Gentile Christian Identity– Part Fourteen

Gentile Christian Identity– Part Fourteen January 19, 2021

Q. Any further thoughts along those lines?

 

A.  At the same time, however, the model mentioned in the previous blog post is not the only model that is present in the NT. On many of the significant questions that the early church had to wrestle with, we find a diverse set of answers—a diversity limited by their core convictions, but diversity nonetheless. So in Acts, for example, Luke’s view of the church seems to involve a community of Jewish believers, faithful to the Torah (e.g., 21:20), combined with a “people for God’s name” taken from the gentiles, whose members are not required to take on the identity markers of the Jewish people (chap. 15). Paul himself, despite some statements that seem to move in the opposite direction, nevertheless stops well short of eliminating the distinction between gentiles and Jews, both in the present-day church and in the final redemption (which involves both “all Israel” and the “fulness of the gentiles”).
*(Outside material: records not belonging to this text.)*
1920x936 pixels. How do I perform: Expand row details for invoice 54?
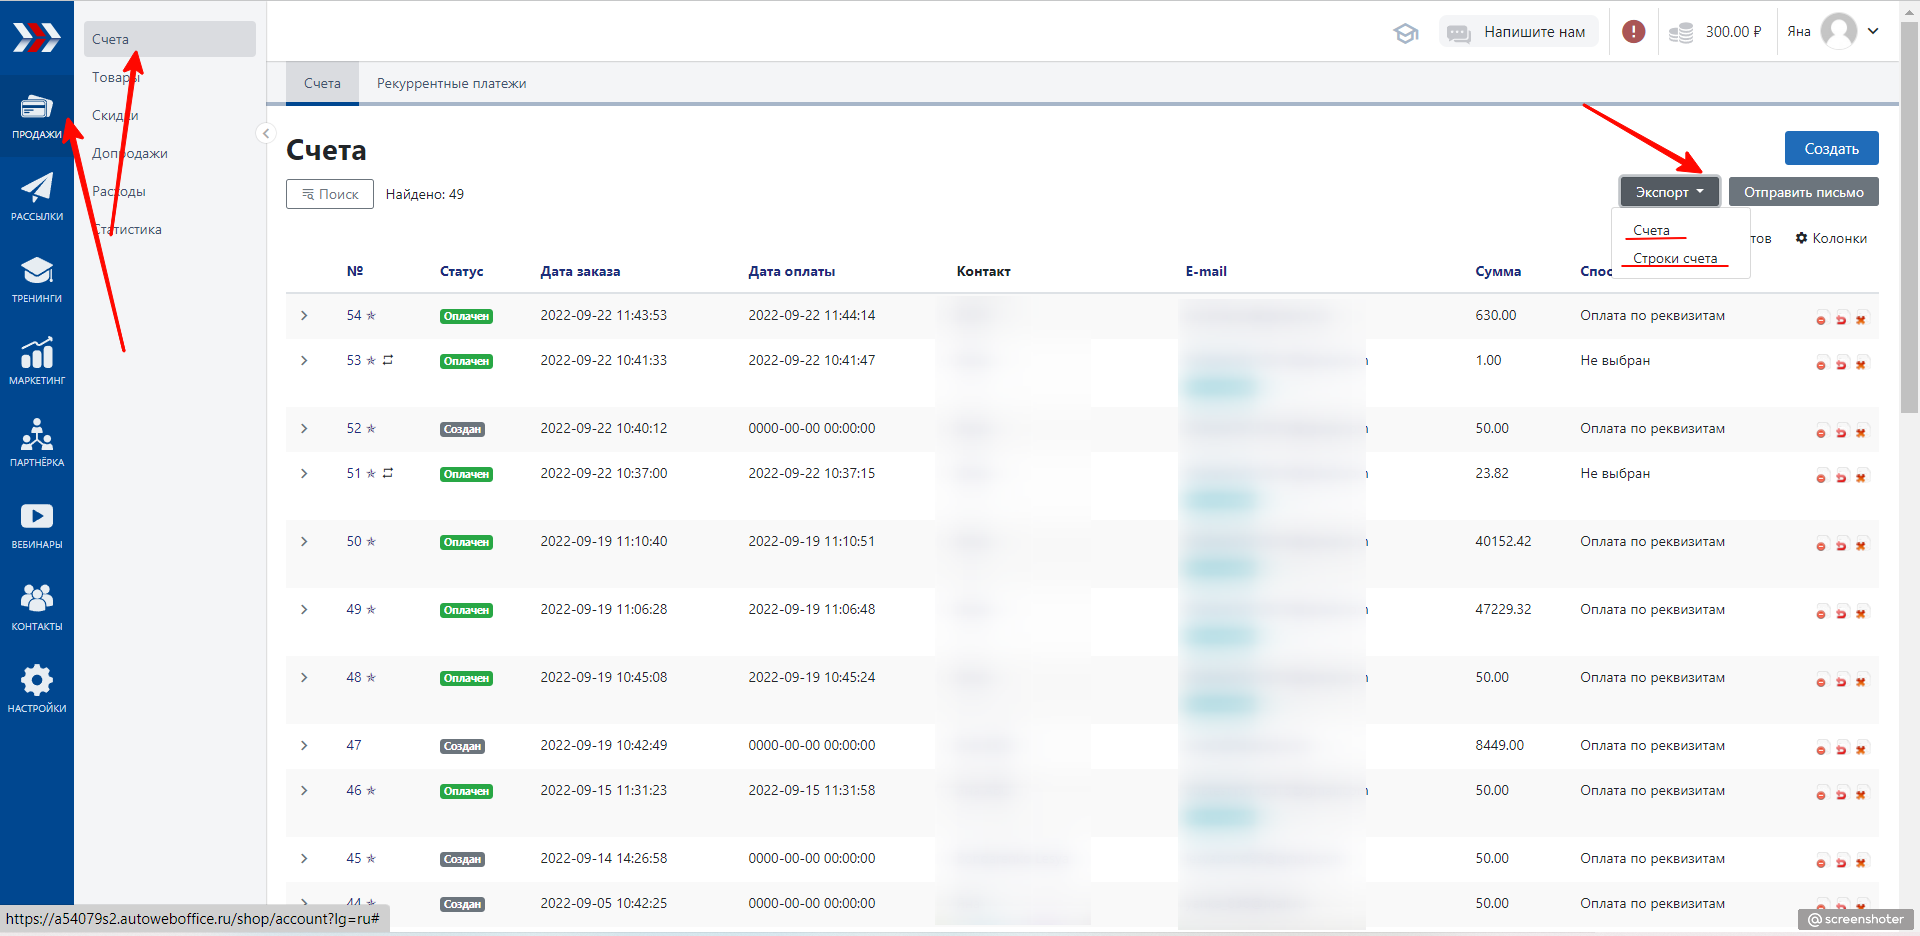(x=304, y=316)
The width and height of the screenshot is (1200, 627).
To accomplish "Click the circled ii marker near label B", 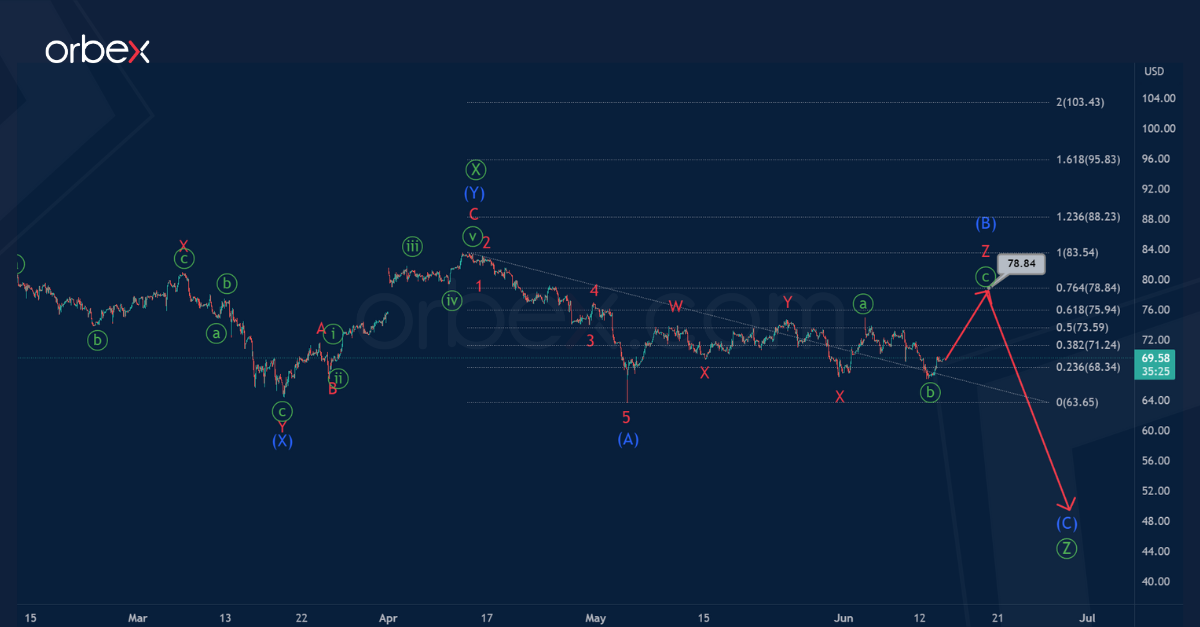I will [338, 378].
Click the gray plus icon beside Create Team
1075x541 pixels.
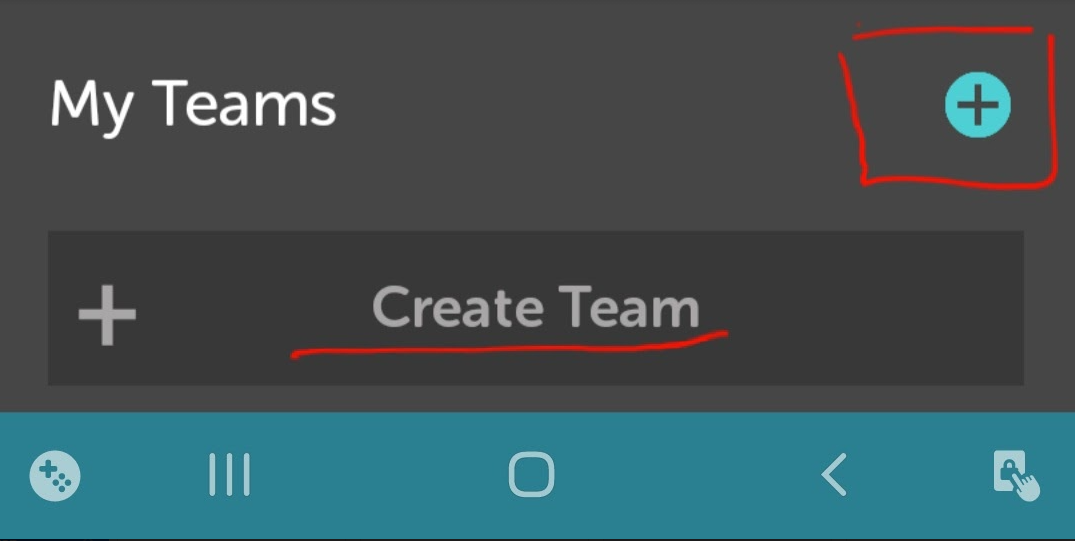click(107, 315)
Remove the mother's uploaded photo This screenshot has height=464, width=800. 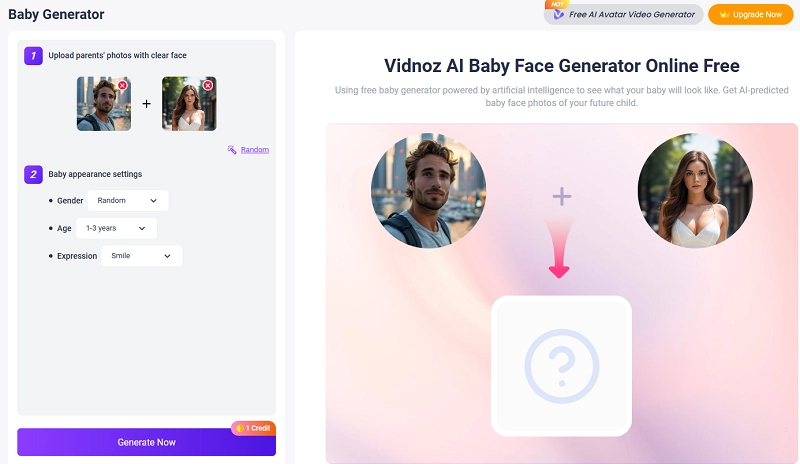(208, 86)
As I trace the development of gentile Christian identity from the early period through to Constantine, I draw attention to two sides of the process: the stunning success of the Christian movement in the Roman empire and among its constituent nations; and the disturbing aspect of this success in the extent to which it was made possible by a corresponding negative construction of Jewish identity. (Also disturbing is the way in which the church adopted empire-like identity patterns in the process.) This negative construction was the obverse of two forms of gentile Christian identity—one in which the gentile church identified itself as the fulfillment of the expectations concerning the nations in Israel’s scripture; the other in which it claimed the identity of Israel itself. Both of them were developed in harshly anti-Judaic terms that modern-day Christians simply need to denounce and reject. While it might be possible to reformulate both of them in terms that preserve much more positive identity space for Jews and Judaism, it seems to me that the second option above—the church as having inherited the identity of Israel, the people of God in the Old Testament—is more problematical, in view of the history of the church since the time of Constantine (especially its dealings with Jews and Judaism, but including its character as a gentile entity more generally). As I say in the book: “A status offered by Jews to gentiles in the context of a recognizably Jewish movement, led primarily by Jewish Christ-believers, is one thing. A status unilaterally claimed by gentile Christians—who identify themselves as an entity that is categorically non-Jewish and who engage in ungenerous and derogatory apologetic against the Jews—is quite another.”